Frequency-Forcing: From Scaling-as-Time to Soft Frequency Guidance
New method improves FID on ImageNet-256 without heavy pretrained encoders
Weitao Du's new paper, Frequency-Forcing, presents a paradigm shift in flow-matching models for image generation. Traditional models transport noise to data uniformly, but Frequency-Forcing imposes an explicit generation order: building coarse, low-frequency structure first, then adding fine details. This approach is inspired by two prior works—K-Flow, which uses a hard frequency constraint by reinterpreting frequency scaling as flow time, and Latent Forcing, which provides soft ordering via an auxiliary semantic latent stream with asynchronous time schedules.
Frequency-Forcing combines the best of both: it realizes K-Flow's frequency ordering through Latent Forcing's soft mechanism. A standard pixel flow is guided by an auxiliary low-frequency stream that matures earlier in time, but unlike Latent Forcing's reliance on heavy pretrained encoders like DINO, Frequency-Forcing derives its scratchpad from the data itself via a lightweight learnable wavelet packet transform. This self-forcing signal avoids external dependencies and learns a basis better adapted to data statistics than fixed bases. On ImageNet-256, the method consistently improves FID scores over strong baselines and naturally composes with semantic streams for additional gains.

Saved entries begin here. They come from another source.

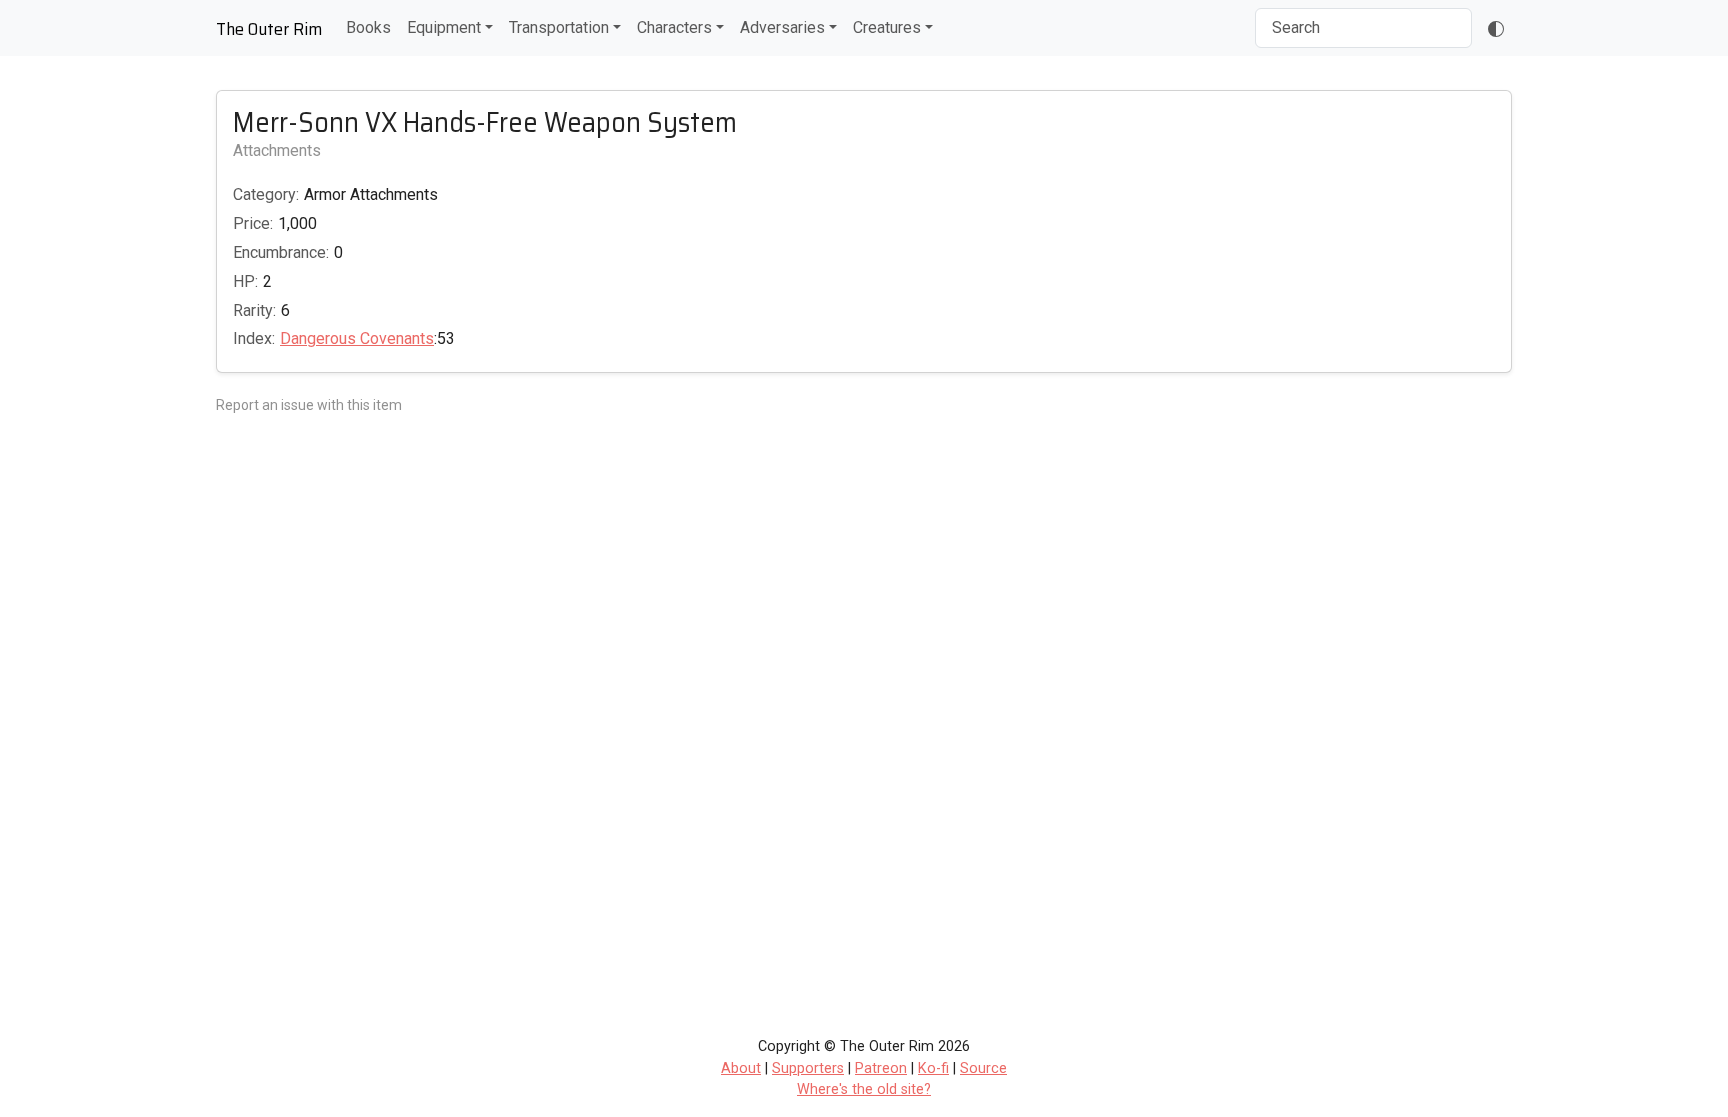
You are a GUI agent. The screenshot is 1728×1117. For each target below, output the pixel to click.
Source (983, 1068)
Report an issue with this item (309, 405)
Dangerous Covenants (357, 338)
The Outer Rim (269, 29)
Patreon (881, 1068)
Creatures (887, 27)
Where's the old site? (864, 1089)
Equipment (444, 27)
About (741, 1068)
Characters (674, 27)
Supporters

- Frequency-Forcing uses a lightweight learnable wavelet packet transform as a self-forcing signal, avoiding heavy pretrained encoders like DINO
- On ImageNet-256, it consistently improves FID scores over both pixel- and latent-space baselines
- The method composes with semantic streams for further performance gains, showing versatility in scale-ordered generation
Why It Matters
Enables more efficient, high-quality image generation without external dependencies, reducing computational costs for AI models.